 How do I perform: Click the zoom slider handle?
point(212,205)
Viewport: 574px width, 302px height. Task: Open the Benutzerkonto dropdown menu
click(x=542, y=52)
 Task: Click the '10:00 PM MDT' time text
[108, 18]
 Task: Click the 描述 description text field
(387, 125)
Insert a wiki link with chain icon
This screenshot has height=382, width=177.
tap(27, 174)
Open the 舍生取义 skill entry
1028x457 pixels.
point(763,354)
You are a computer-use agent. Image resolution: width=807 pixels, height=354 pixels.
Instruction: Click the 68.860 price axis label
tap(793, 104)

------------------------------

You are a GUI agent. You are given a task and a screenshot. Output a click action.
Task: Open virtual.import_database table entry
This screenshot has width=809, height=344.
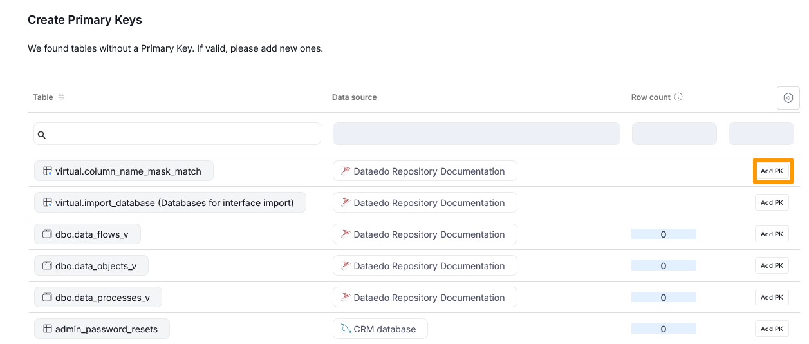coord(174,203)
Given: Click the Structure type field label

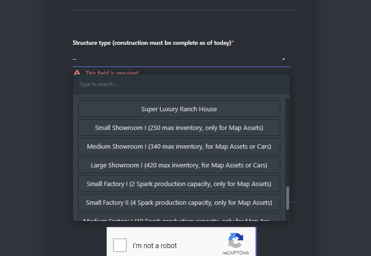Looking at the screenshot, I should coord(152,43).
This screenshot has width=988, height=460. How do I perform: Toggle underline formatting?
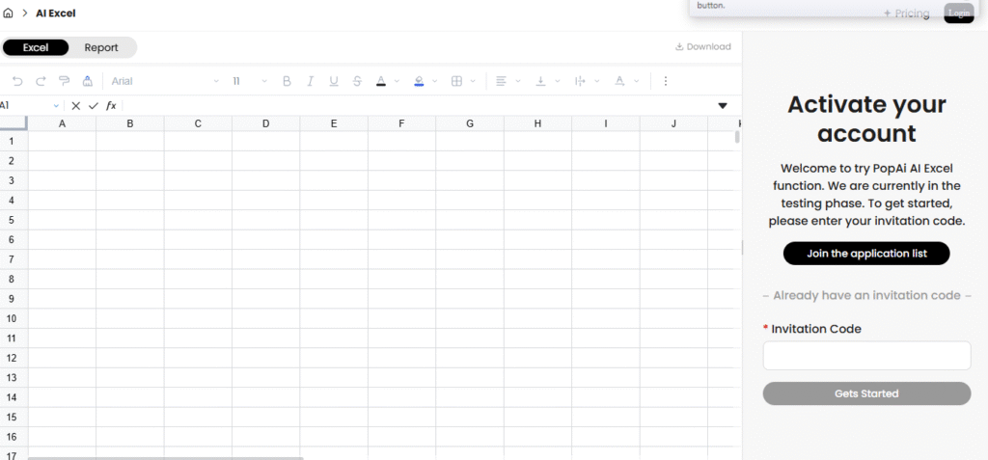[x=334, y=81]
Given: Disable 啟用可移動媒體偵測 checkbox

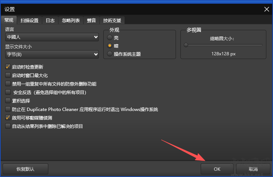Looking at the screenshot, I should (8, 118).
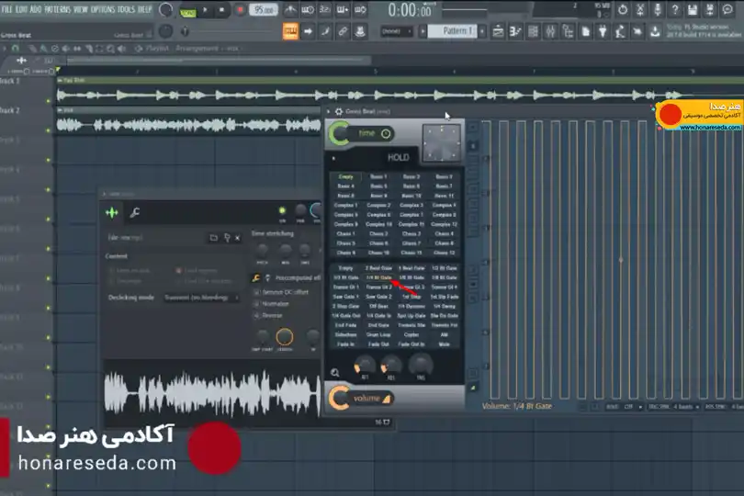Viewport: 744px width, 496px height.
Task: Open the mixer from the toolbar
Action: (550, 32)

------------------------------

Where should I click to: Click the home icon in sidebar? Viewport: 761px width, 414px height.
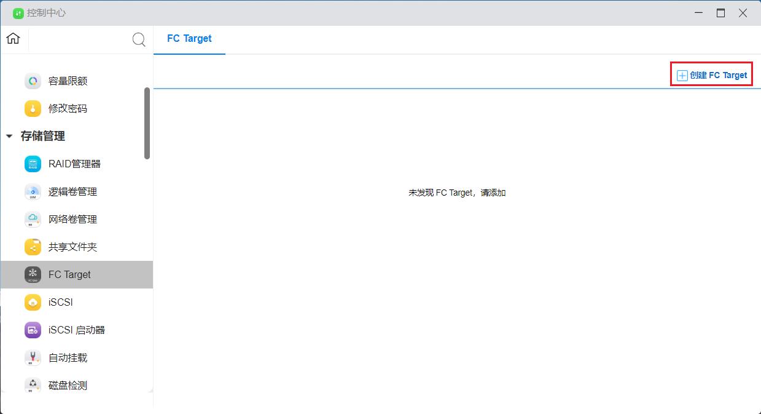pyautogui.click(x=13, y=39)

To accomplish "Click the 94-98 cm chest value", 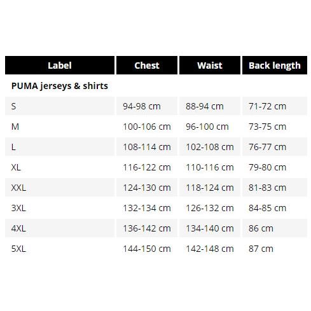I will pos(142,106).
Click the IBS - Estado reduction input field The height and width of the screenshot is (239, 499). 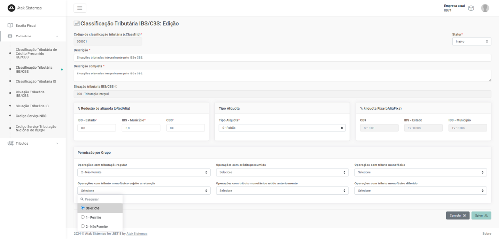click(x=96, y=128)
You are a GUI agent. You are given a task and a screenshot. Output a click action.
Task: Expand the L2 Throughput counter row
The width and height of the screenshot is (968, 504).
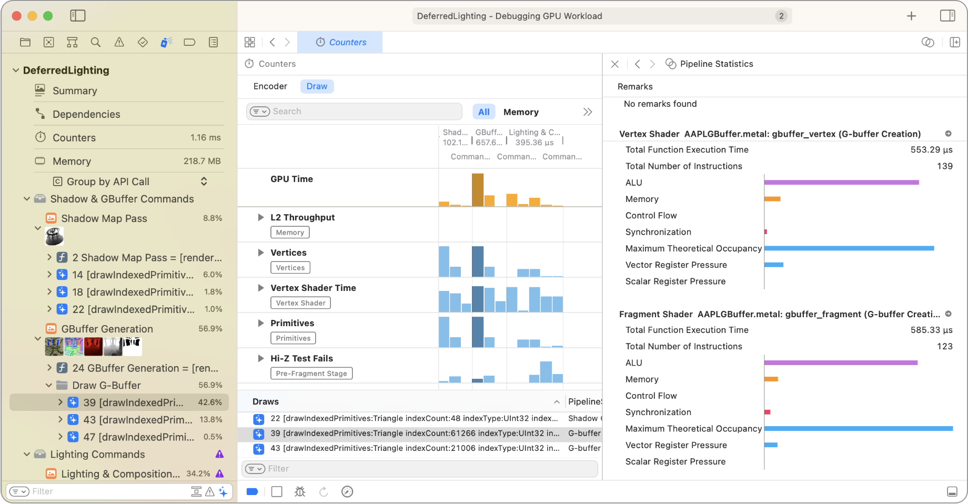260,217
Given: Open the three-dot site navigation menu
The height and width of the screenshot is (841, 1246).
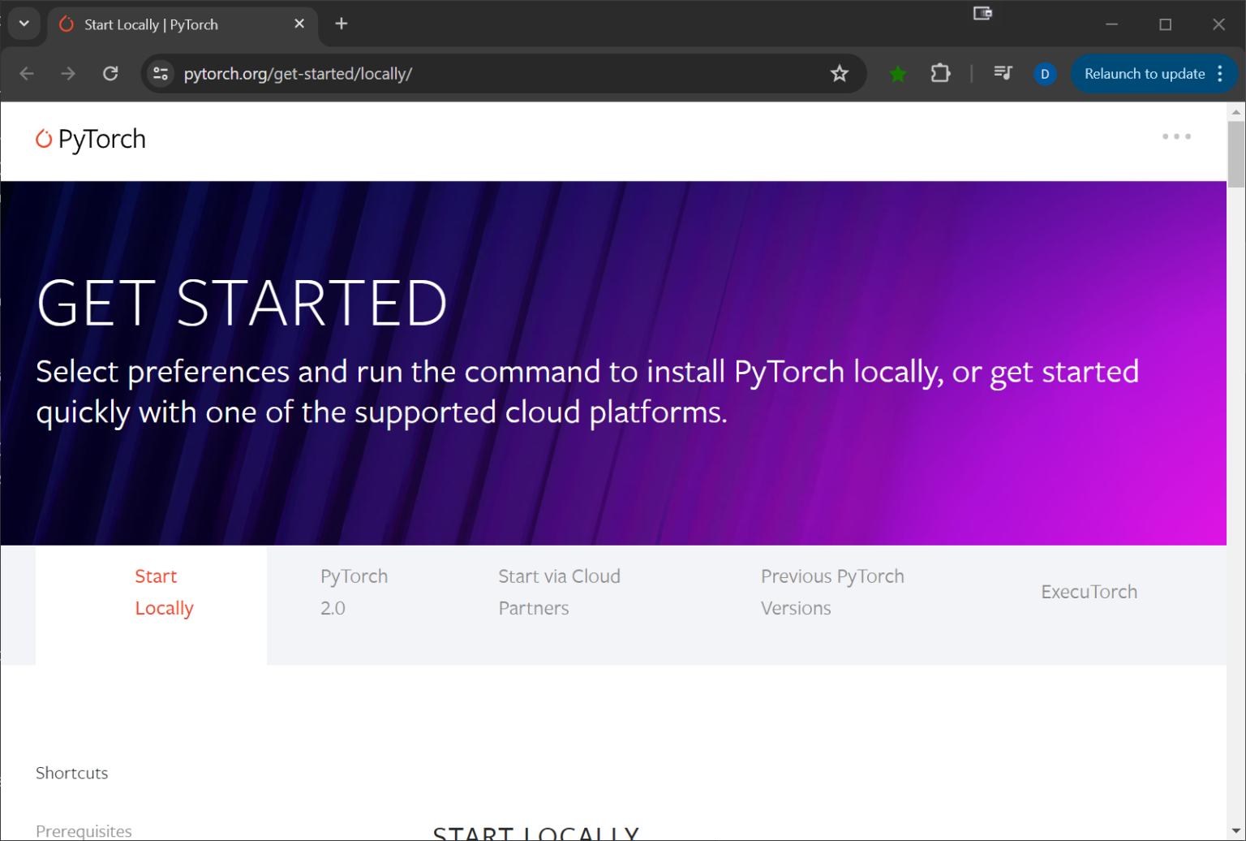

------------------------------

Copy, exactly and only, the lines above that begin with the one containing "How do I perform: Click" and finish with the one containing "Insert a wiki link with chain icon".

→ **REPLY TO THE EXERCISE**:
 How do I perform: Click the zoom slider handle?
point(212,205)
Viewport: 574px width, 302px height. Task: Open the Benutzerkonto dropdown menu
click(x=542, y=52)
 Task: Click the '10:00 PM MDT' time text
[108, 18]
 Task: Click the 描述 description text field
(387, 125)
Insert a wiki link with chain icon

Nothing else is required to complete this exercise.